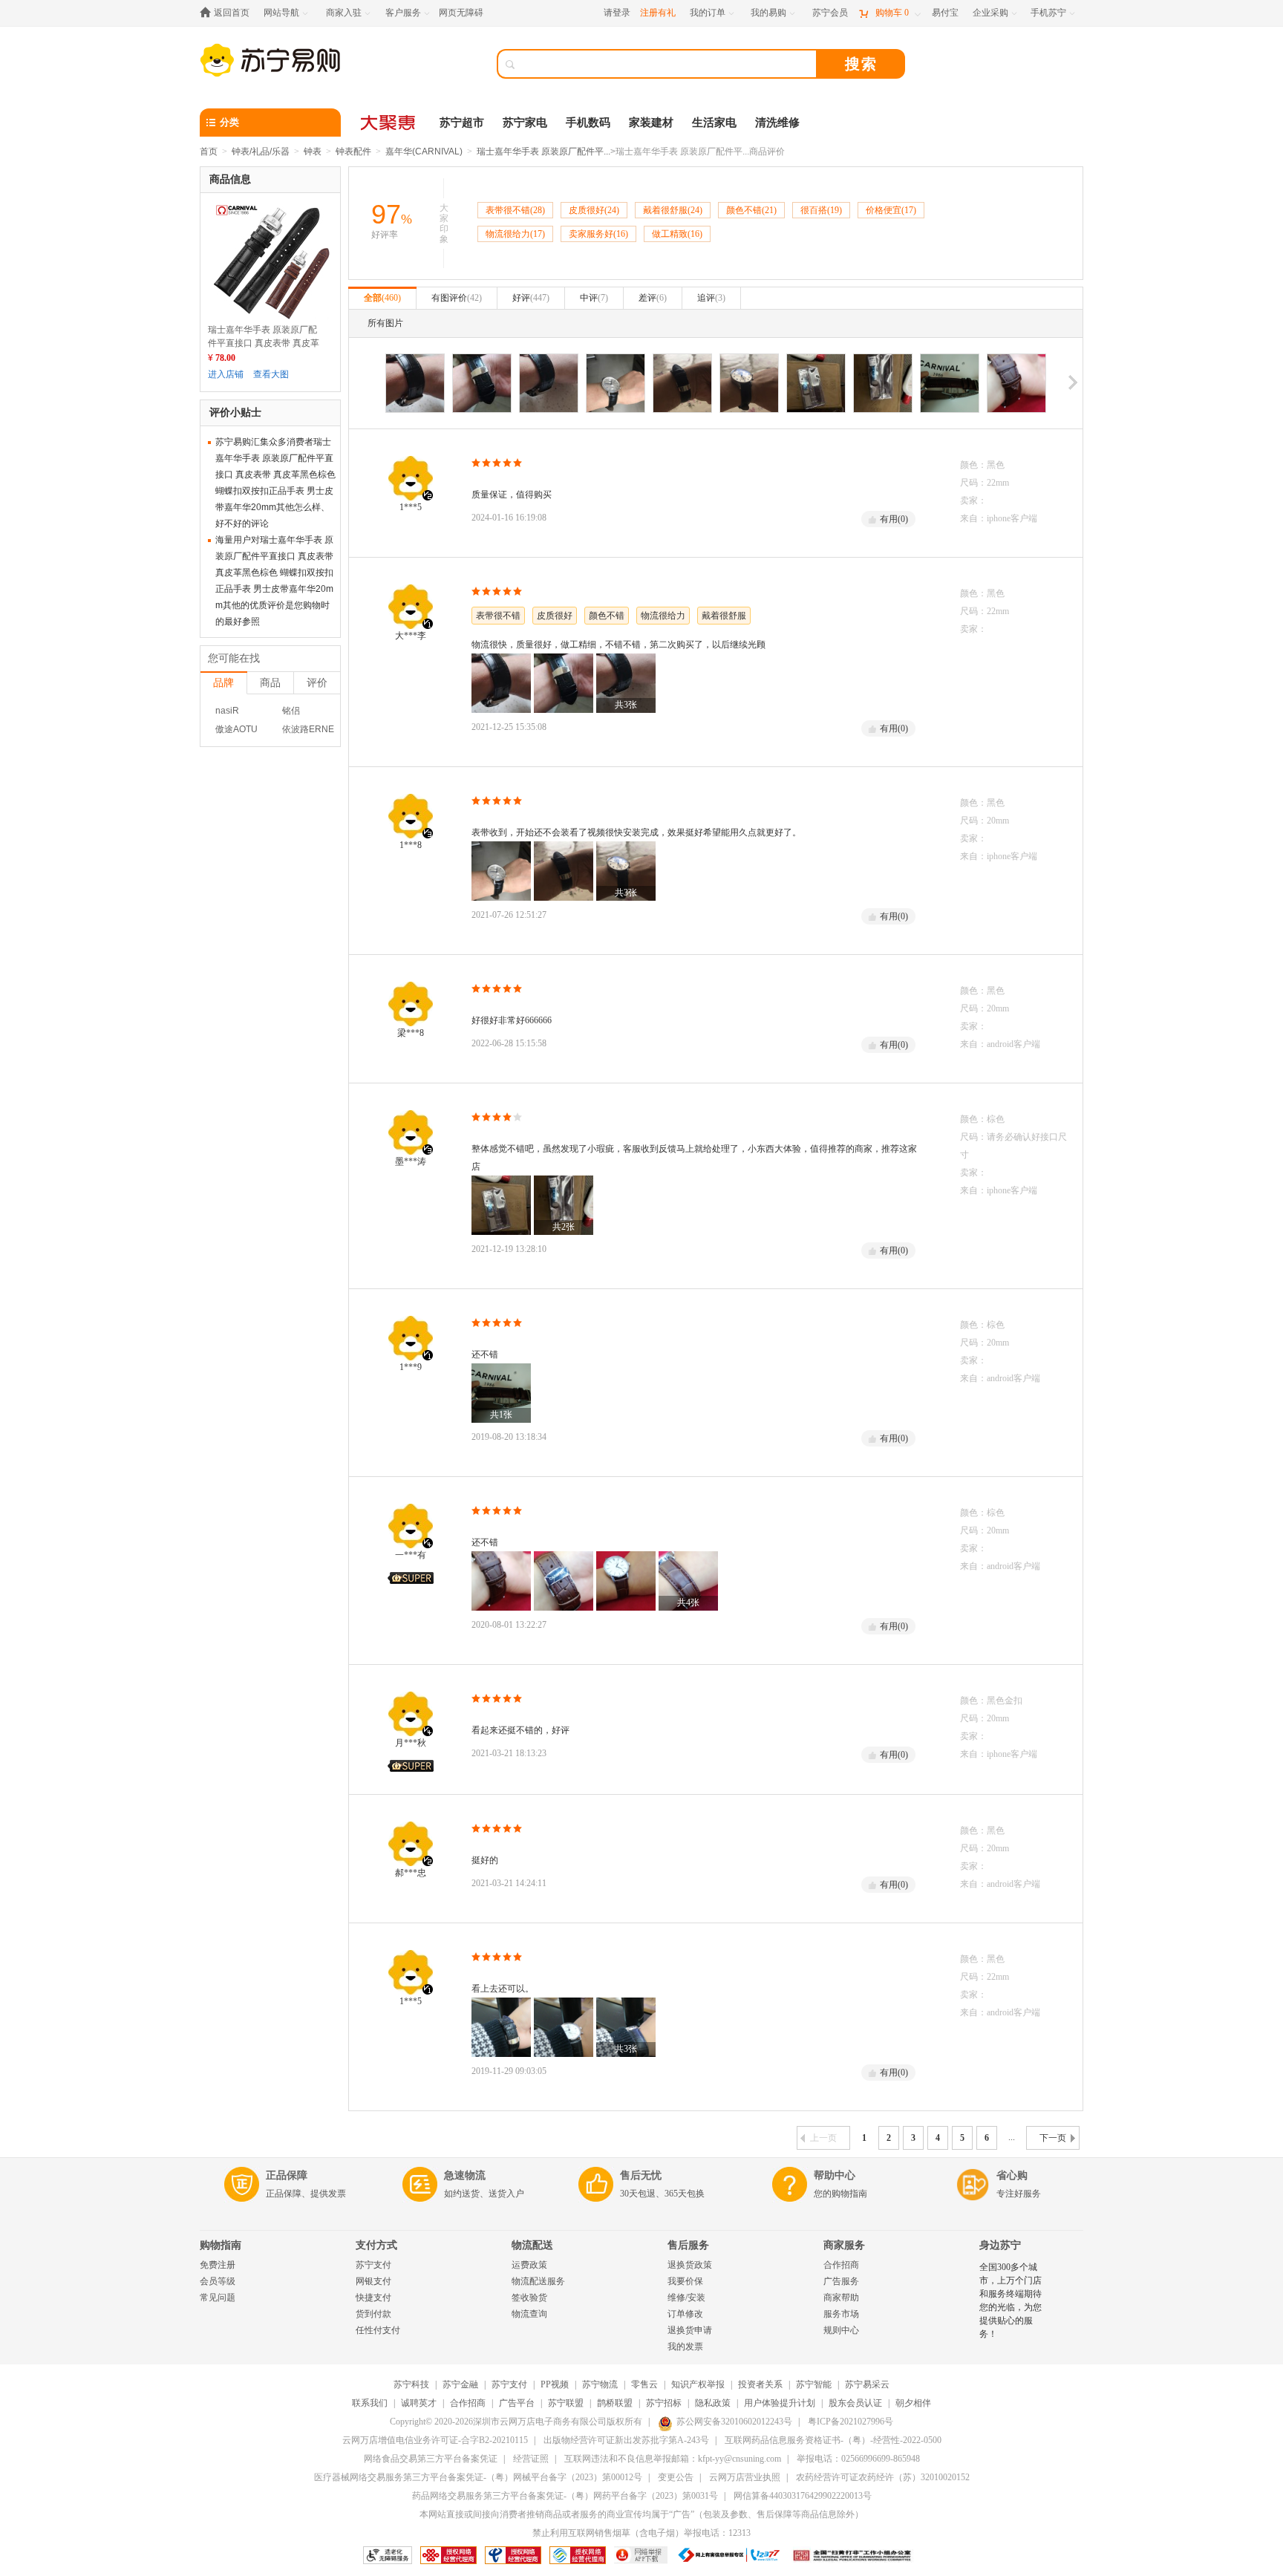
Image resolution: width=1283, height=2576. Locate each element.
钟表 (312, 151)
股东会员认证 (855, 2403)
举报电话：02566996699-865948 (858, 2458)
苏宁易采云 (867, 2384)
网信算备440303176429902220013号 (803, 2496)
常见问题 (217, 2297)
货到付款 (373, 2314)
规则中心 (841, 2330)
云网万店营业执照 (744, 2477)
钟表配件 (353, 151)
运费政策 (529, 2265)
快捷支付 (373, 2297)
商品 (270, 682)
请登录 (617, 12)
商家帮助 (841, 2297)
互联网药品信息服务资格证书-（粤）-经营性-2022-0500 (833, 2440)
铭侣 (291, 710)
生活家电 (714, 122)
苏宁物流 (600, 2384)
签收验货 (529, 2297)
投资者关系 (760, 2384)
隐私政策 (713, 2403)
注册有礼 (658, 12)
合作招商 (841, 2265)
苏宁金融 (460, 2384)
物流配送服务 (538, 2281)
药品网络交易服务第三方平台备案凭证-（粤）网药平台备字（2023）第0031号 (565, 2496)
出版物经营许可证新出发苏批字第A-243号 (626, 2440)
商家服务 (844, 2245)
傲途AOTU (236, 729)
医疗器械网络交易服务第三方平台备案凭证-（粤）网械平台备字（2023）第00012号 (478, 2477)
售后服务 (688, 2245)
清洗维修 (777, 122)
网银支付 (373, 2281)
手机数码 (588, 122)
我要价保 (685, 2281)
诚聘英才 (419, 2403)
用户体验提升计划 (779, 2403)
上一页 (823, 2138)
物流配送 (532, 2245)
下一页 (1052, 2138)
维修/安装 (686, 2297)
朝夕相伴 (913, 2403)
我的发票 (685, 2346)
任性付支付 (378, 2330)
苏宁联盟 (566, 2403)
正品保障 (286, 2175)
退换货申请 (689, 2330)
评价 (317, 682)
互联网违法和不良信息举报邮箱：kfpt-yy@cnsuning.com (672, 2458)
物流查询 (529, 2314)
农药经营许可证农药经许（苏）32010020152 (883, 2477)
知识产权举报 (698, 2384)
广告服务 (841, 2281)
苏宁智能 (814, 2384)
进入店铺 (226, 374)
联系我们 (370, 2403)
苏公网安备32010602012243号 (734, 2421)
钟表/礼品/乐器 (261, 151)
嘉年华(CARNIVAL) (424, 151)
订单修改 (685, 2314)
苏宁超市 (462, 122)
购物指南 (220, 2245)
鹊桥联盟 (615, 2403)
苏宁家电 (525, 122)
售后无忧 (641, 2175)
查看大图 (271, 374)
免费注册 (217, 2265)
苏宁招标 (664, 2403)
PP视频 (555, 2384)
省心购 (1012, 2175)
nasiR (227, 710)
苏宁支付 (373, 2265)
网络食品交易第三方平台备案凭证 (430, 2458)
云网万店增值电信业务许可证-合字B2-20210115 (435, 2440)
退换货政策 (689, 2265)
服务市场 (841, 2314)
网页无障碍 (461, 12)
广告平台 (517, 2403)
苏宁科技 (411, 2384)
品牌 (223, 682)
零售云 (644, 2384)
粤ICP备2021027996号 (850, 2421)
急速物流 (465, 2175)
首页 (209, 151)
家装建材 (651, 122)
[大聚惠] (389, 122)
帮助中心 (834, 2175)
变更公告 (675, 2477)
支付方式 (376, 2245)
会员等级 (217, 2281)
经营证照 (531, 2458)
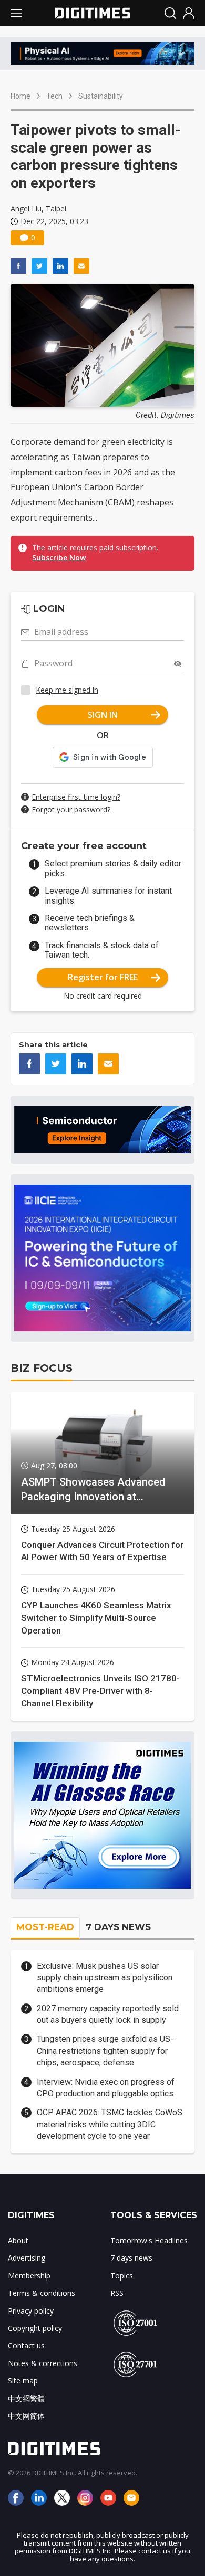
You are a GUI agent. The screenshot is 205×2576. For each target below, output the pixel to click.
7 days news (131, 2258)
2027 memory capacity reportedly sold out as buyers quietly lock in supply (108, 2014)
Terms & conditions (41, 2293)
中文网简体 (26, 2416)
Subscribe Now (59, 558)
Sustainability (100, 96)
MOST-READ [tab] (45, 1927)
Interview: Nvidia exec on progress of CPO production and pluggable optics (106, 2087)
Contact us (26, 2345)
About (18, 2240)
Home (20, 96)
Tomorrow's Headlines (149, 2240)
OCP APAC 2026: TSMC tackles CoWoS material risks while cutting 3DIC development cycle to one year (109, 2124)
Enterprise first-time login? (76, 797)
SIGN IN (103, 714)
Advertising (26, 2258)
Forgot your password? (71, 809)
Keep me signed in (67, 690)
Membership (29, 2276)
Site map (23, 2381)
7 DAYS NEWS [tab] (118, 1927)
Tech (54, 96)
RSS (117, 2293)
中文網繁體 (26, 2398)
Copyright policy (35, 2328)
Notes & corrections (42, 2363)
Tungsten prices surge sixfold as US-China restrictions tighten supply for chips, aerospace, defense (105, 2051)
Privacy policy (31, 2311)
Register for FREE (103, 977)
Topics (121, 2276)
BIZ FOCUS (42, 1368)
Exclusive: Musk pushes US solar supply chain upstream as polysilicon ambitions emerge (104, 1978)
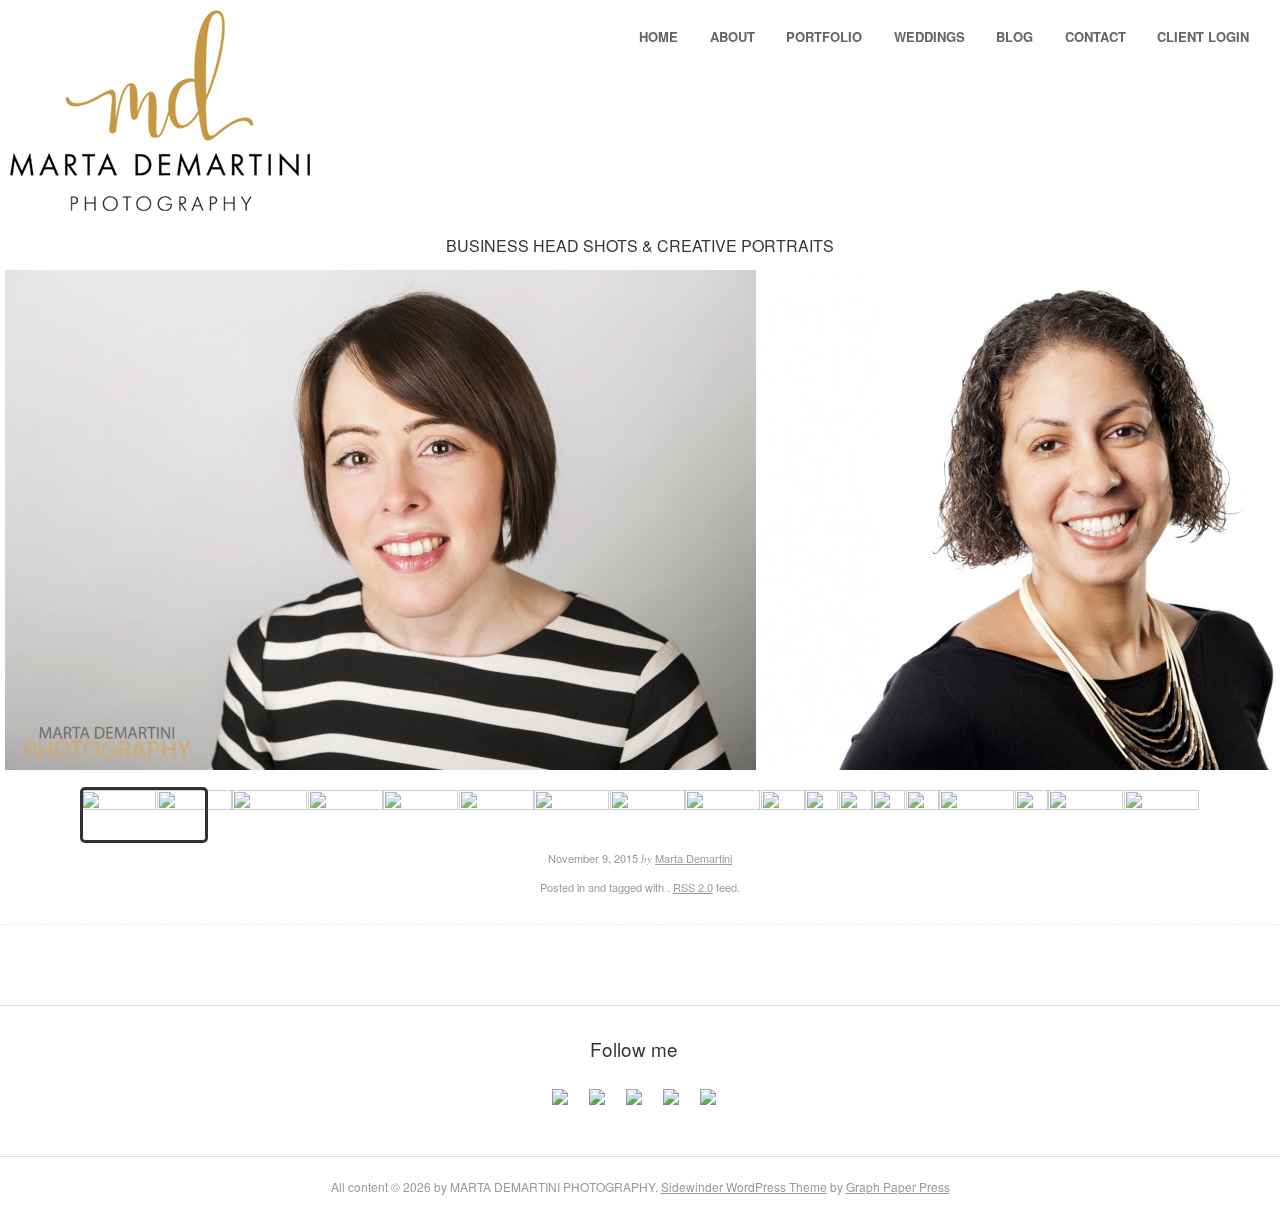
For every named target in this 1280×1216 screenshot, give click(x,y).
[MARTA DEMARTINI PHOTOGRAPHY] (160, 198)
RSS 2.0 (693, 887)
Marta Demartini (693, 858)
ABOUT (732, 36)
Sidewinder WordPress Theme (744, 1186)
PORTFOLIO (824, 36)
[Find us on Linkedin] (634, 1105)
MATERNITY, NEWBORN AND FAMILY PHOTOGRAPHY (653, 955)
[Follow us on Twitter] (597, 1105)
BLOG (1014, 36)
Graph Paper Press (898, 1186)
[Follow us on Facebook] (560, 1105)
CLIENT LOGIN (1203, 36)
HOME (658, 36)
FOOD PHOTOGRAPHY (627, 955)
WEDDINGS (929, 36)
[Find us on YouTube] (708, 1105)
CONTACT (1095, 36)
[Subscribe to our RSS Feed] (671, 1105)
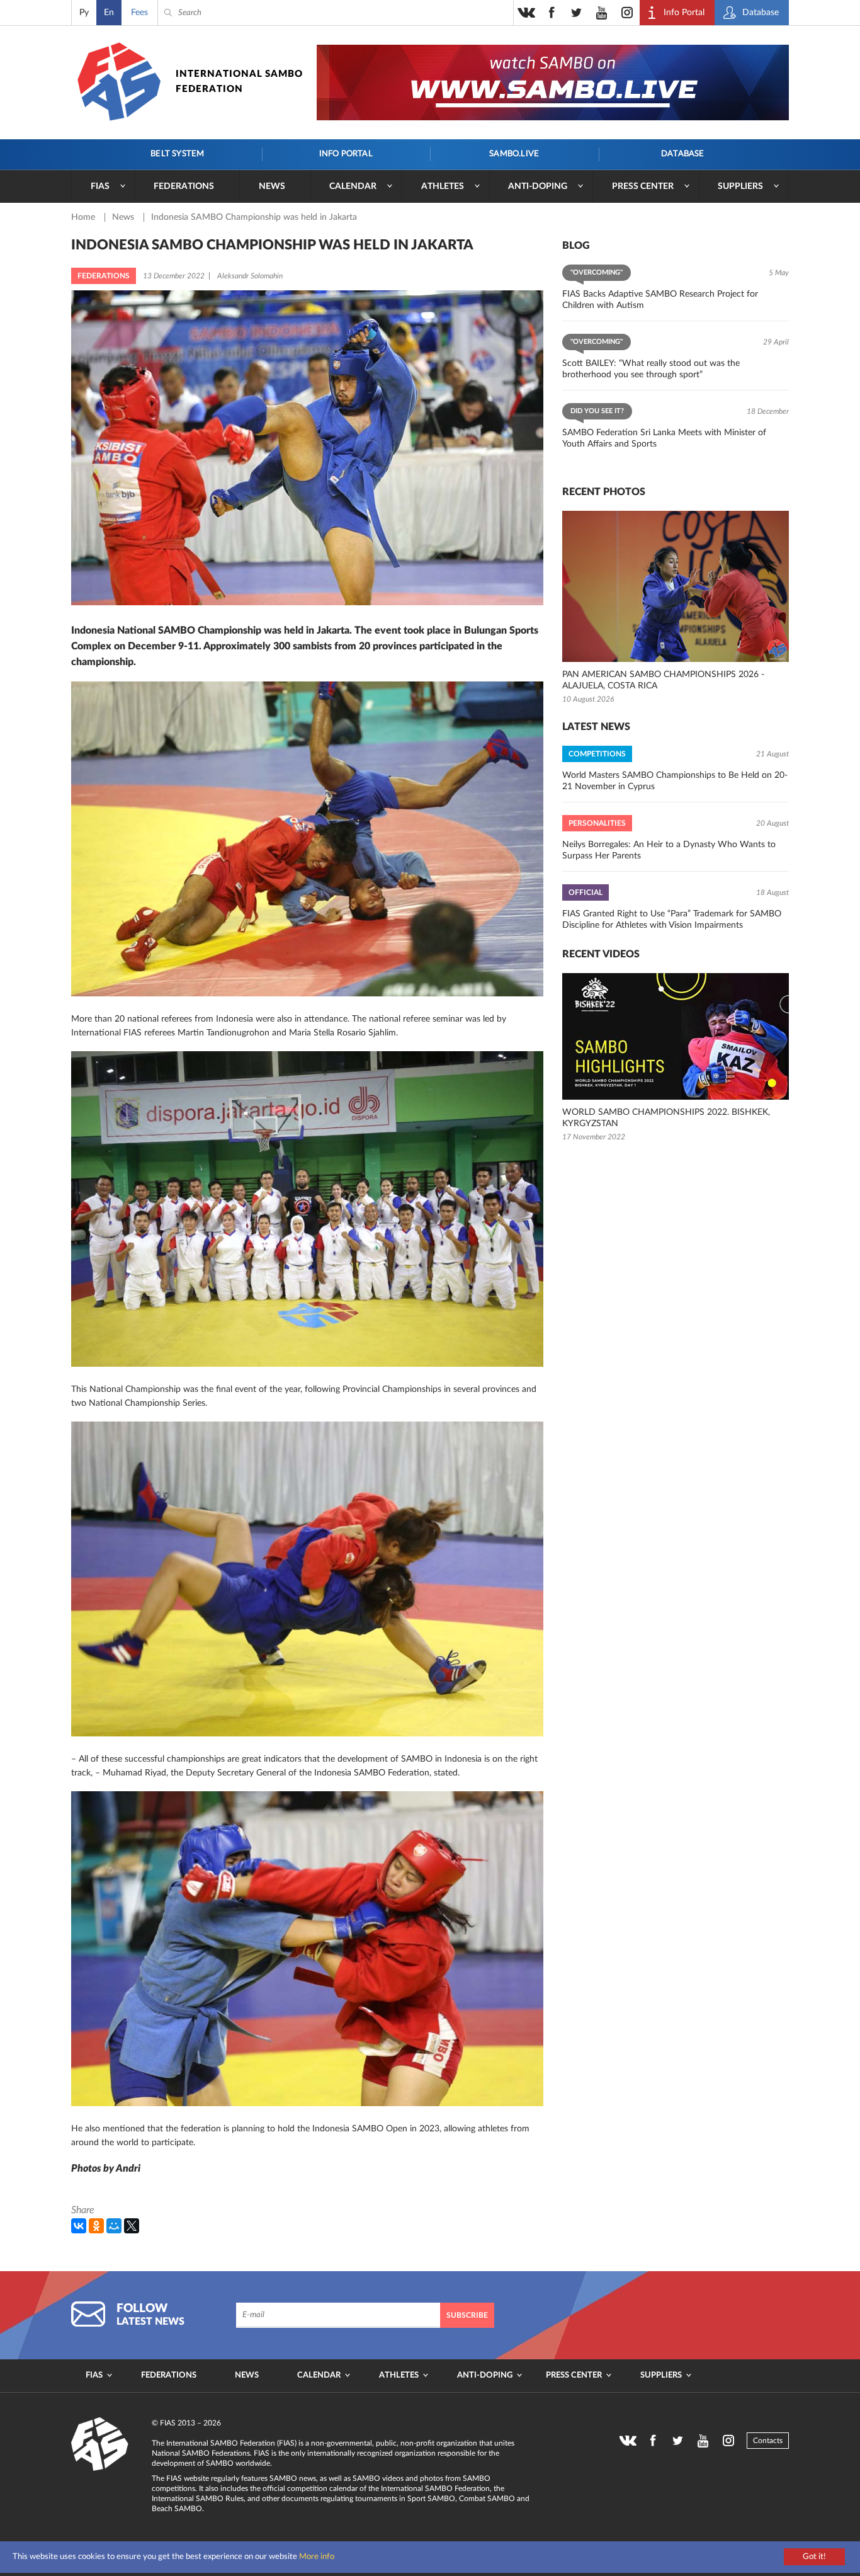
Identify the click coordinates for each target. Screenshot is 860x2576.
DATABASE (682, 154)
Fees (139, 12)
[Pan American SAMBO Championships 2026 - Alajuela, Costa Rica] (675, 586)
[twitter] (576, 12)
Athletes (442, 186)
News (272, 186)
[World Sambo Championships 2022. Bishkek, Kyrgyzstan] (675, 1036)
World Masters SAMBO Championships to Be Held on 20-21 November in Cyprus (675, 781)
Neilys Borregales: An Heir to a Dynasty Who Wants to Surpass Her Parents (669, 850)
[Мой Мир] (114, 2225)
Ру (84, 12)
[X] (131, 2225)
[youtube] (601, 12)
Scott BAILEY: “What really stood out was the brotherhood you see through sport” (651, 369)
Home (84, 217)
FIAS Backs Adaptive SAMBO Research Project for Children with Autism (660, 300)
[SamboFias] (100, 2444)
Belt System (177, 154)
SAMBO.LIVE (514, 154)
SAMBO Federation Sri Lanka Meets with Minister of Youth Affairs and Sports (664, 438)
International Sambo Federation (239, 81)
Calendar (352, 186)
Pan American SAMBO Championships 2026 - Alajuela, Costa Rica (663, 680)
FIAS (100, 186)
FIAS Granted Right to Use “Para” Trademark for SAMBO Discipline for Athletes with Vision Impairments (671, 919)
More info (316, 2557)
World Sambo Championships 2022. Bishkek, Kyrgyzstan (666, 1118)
------------------------------
**REQUIRED WORK**
In the entries above, find the line that contains "Advertising (26, 2258)" and the line that contains "BLOG (1014, 36)". Reproduce exactly those two lines and every line between them, but not the pictures.

**ANSWER SECTION**
Advertising (26, 2258)
Forgot your password? (71, 809)
Keep me signed in (67, 690)
Membership (29, 2276)
Site map (23, 2381)
7 DAYS NEWS [tab] (118, 1927)
Tech (54, 96)
RSS (117, 2293)
中文網繁體 (26, 2398)
Copyright policy (35, 2328)
Notes & corrections (42, 2363)
Tungsten prices surge sixfold as US-China restrictions tighten supply for chips, aerospace, defense (105, 2051)
Privacy policy (31, 2311)
Register for FREE (103, 977)
Topics (121, 2276)
BIZ FOCUS (42, 1368)
Exclusive: Musk pushes US solar supply chain upstream as polysilicon ambitions emerge (104, 1978)
For every named target in this 1280×1216 screenshot, give click(x,y).
[MARTA DEMARTINI PHOTOGRAPHY] (160, 198)
RSS 2.0 (693, 887)
Marta Demartini (693, 858)
ABOUT (732, 36)
Sidewinder WordPress Theme (744, 1186)
PORTFOLIO (824, 36)
[Find us on Linkedin] (634, 1105)
MATERNITY, NEWBORN AND FAMILY PHOTOGRAPHY (653, 955)
[Follow us on Twitter] (597, 1105)
BLOG (1014, 36)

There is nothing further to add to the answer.